« First Cow » est un film indépendant américain réalisé par Kelly Reichardt et co-écrit par Jonathan Raymond, auteur de la nouvelle « The Half-Life » dont est tiré film. L’histoire se déroule au XIXe siècle dans l’Oregon et raconte la rencontre entre un cuisinier et un immigrant d’origine chinoise se liant d’amitié et dérobant ensemble le lait de la première vache introduite en Amérique pour l’ajouter à leur recette de beignets dont les autres pionniers seront friands.
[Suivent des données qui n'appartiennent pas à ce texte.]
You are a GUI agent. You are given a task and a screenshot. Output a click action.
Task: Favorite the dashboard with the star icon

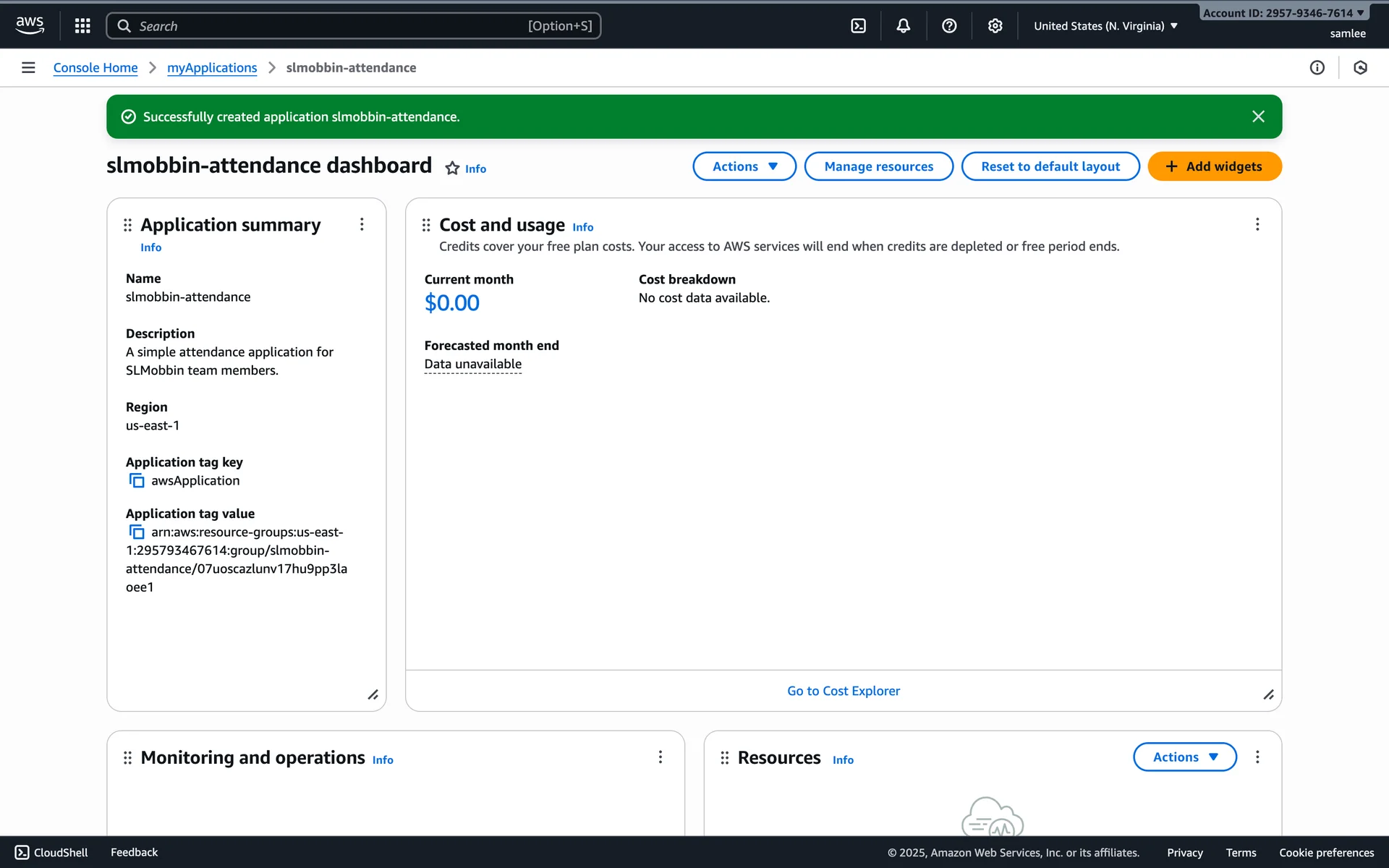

L’adaptation d’une nouvelle
Des différences notables existent entre le scénario et la nouvelle. Ainsi, le parallèle entre l’histoire de Cookie et Henry/King-Lu en 1820 et celle de deux adolescentes en 1980 a été supprimé du scénario. Seule subsiste une scène d’introduction avec l’une des deux adolescentes découvrant les squelettes des deux hommes et n’a de véritable intérêt qu’à la fin. Par contre, l’introduction du personnage de la vache, absent dans la nouvelle, est une idée brillante et qui, compte tenu du budget réduit du film (2 millions de dollars, soit le dixième du budget moyen d’un film de ce type), évite de devoir suivre le parcours, décrit dans le livre, des deux trappeurs jusqu’en chine.
Un western contemplatif
Comme dans chacun de ses films – je pense en particulier à un autre western, « La Dernière Piste » (Meek’s Cutoff) sorti en 2010, le rythme voulu par la réalisatrice, également monteuse, est lent et envoûtant. Son style se reconnaît à la fois par la longueur de ses plans, leur fixité et leur grosseur, souvent serrés. La focale utilisée est comme toujours moyenne avec une belle profondeur de champ. De plus, le format de l’image est ici aussi en 4/3 et non en cinémascope comme le veut le genre. Enfin, la construction sonore est subtile mais réaliste et les dialogues sont toujours aussi rares.
Une immersion réelle
L’esthétique de Kelly Reichardt offre ainsi, une fois encore dans ce film, une immersion réelle du spectateur, avec ici de belles images d’une nature étonnamment foisonnante et diversifiée, sur une prétendue terre d’abondance qui pourtant ne permet aux personnages de manger à leur faim. En effet, nous voyons ceux-ci vivre misérablement dans des baraquements sommaires, pas plus grands que des cabanes de jardin. Ce souci du détail des décors montre la rudesse de la vie des pionniers qui deviennent nostalgiques de leur vie d’avant quand ils goûtent les beignets préparés par Cookie.
Un film sur l’amitié
Malgré ces conditions de vie difficile, l’amitié entre les deux hommes reste intact. C’est le véritable sujet du film, comme l’indique la citation de William Blake ouvrant le film « L’oiseau a son nid, l’araignée sa toile, et l’homme l’amitié ». Par ailleurs, la violence par arme à feu est étonnamment quasi absente et les relations entre colons et amérindiens sont tout à fait cordiales. Il est vrai que l’action se déroule avant le début de la conquête de l’Ouest, en 1840. Enfin, le coup de feu final qui serait fatal à King-Lu est élégamment éludé, offrant une fausse fin ouverte, compte tenu de la première séquence de découverte des deux squelettes placés dans la même position que les deux hommes deux siècles plus tôt. Un film à la fois agréable et différent que je vous recommande vivement, à voir au cinéma Le Méliès Jean-Jaurès.